> [Supplied entries]:
______
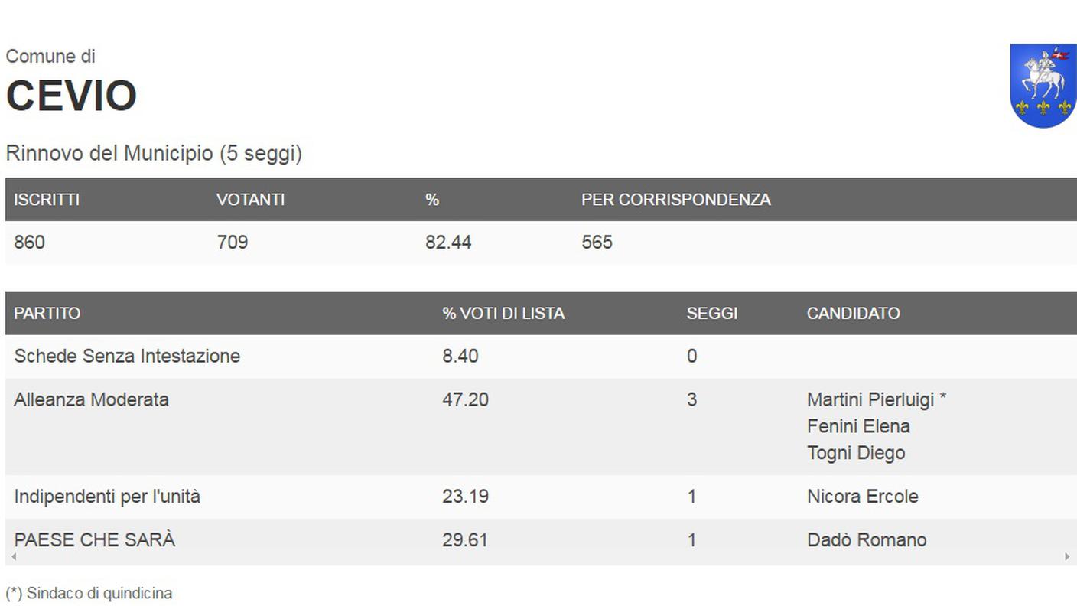Click the candidate name Nicora Ercole
The width and height of the screenshot is (1077, 606).
click(x=863, y=497)
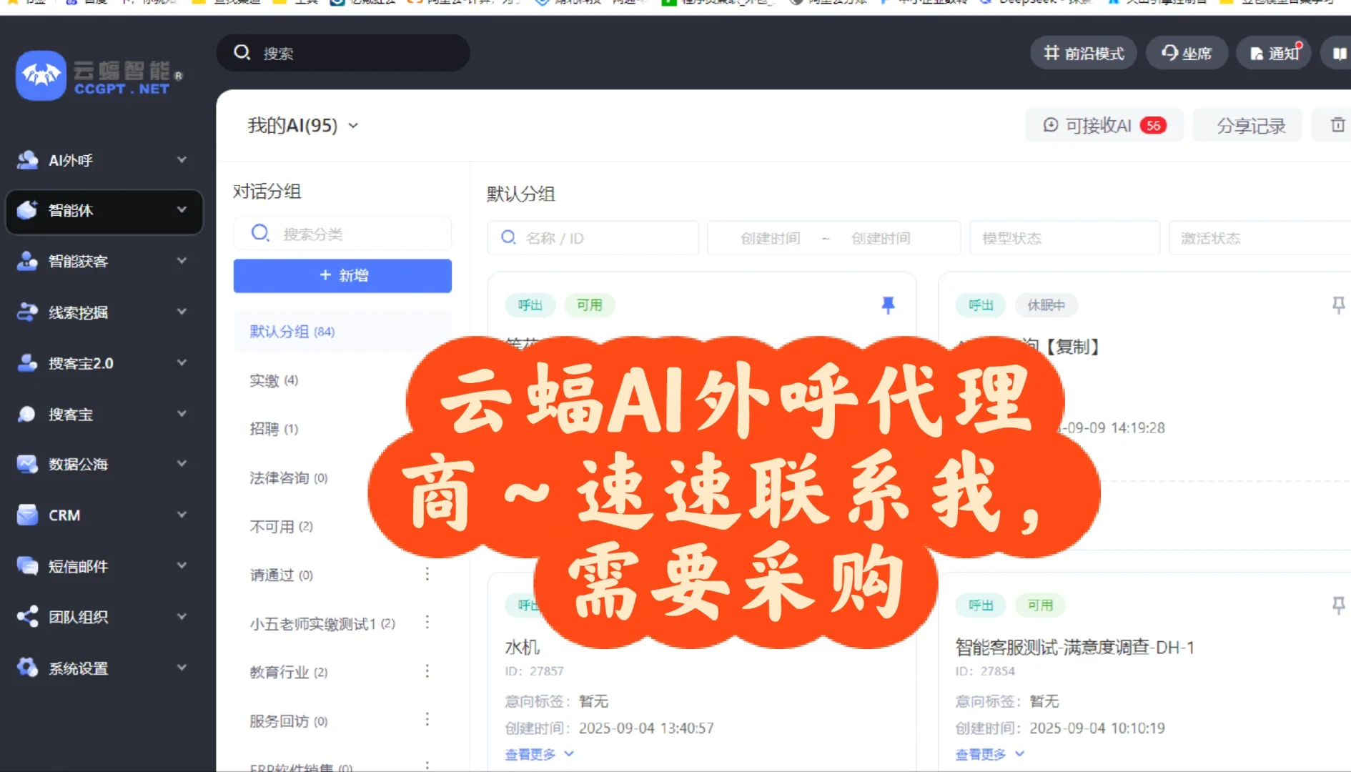Screen dimensions: 1351x772
Task: Click the 新增 button
Action: (x=342, y=275)
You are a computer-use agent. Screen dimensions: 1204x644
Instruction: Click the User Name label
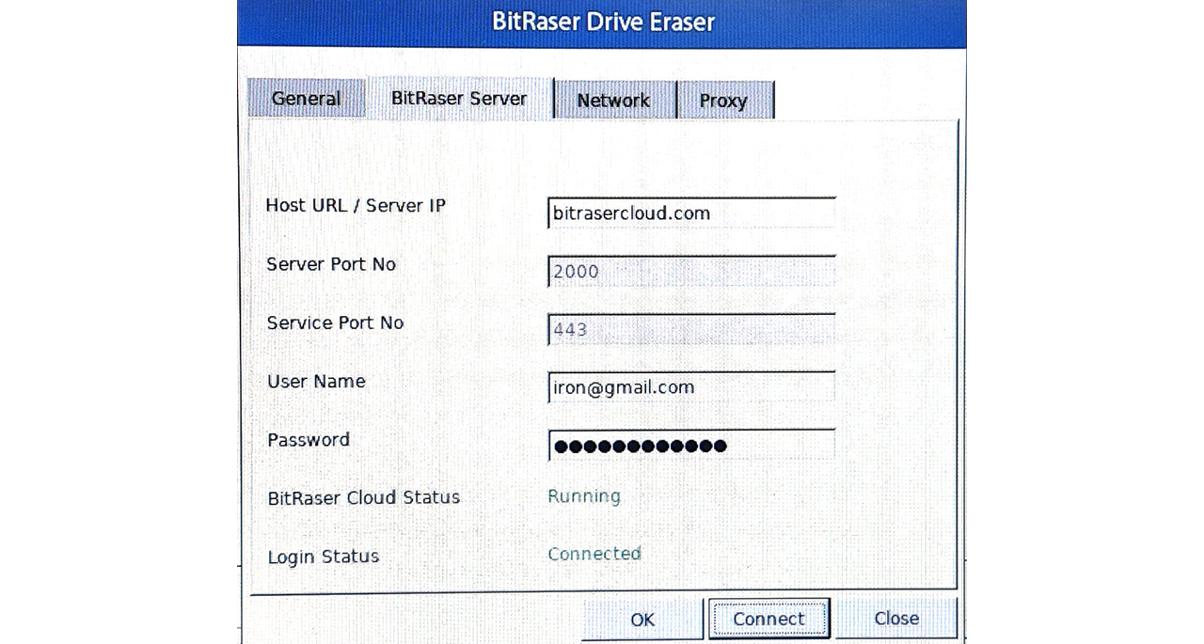click(x=316, y=381)
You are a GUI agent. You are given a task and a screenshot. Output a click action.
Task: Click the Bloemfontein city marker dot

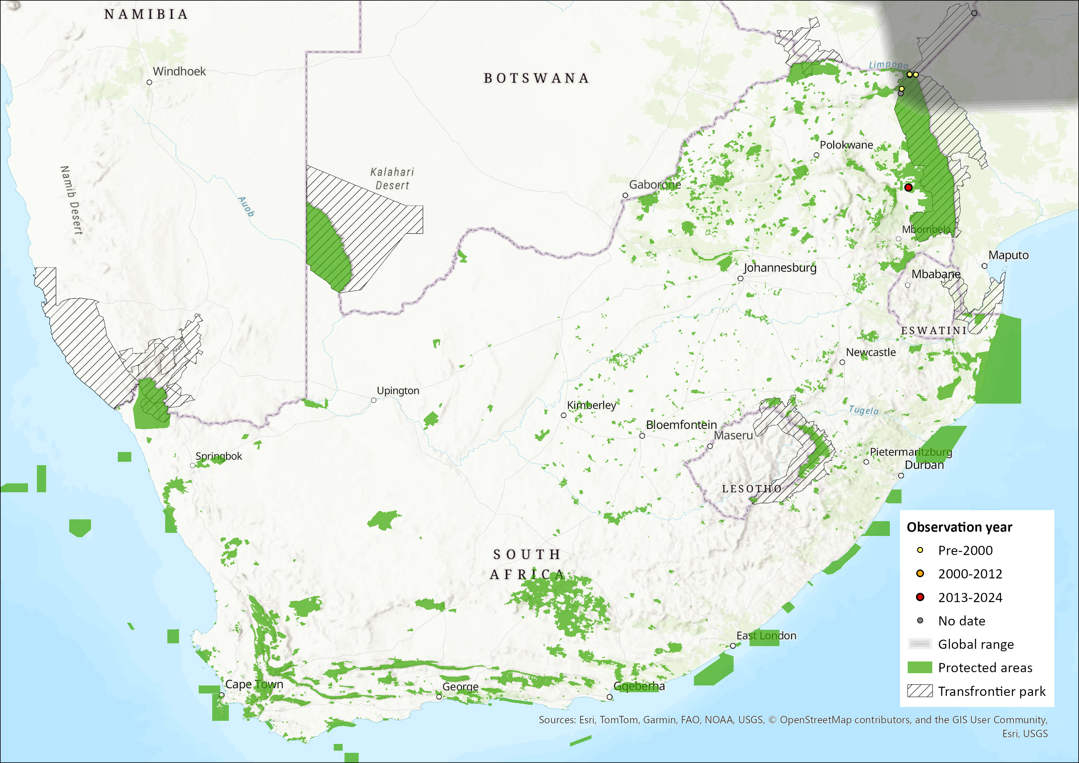pos(642,436)

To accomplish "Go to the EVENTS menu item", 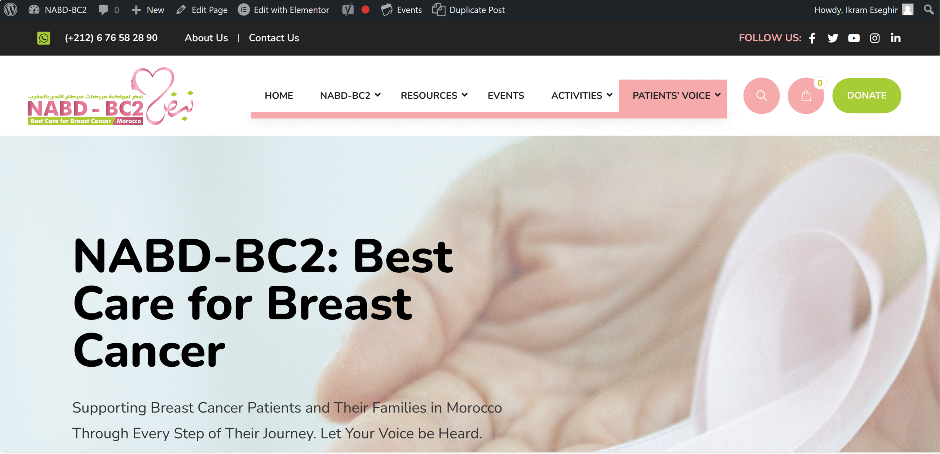I will pyautogui.click(x=506, y=95).
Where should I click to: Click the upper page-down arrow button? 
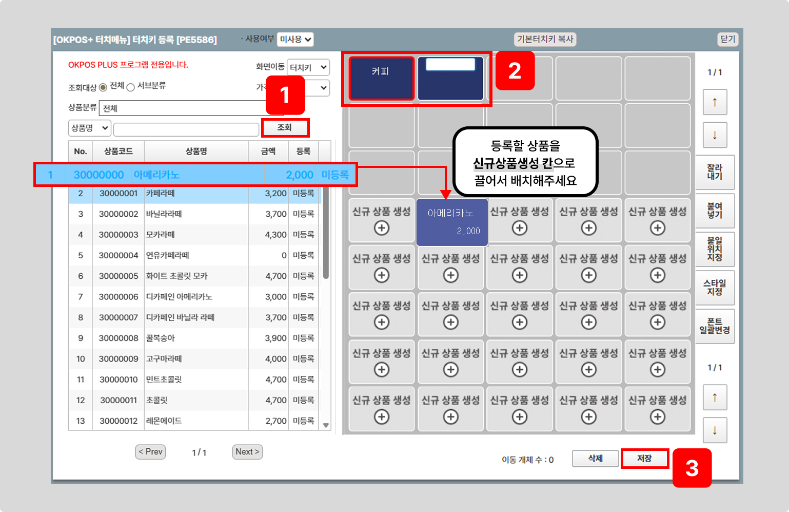pyautogui.click(x=715, y=136)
______
> [What is needed]: Please return the records word for word, starting with the line that contains "Where should I" and going on through the end of the records, and leave the pictures out of your answer.

> [Solution for this task]:
Where should I click to: Click the upper page-down arrow button? 
pyautogui.click(x=715, y=136)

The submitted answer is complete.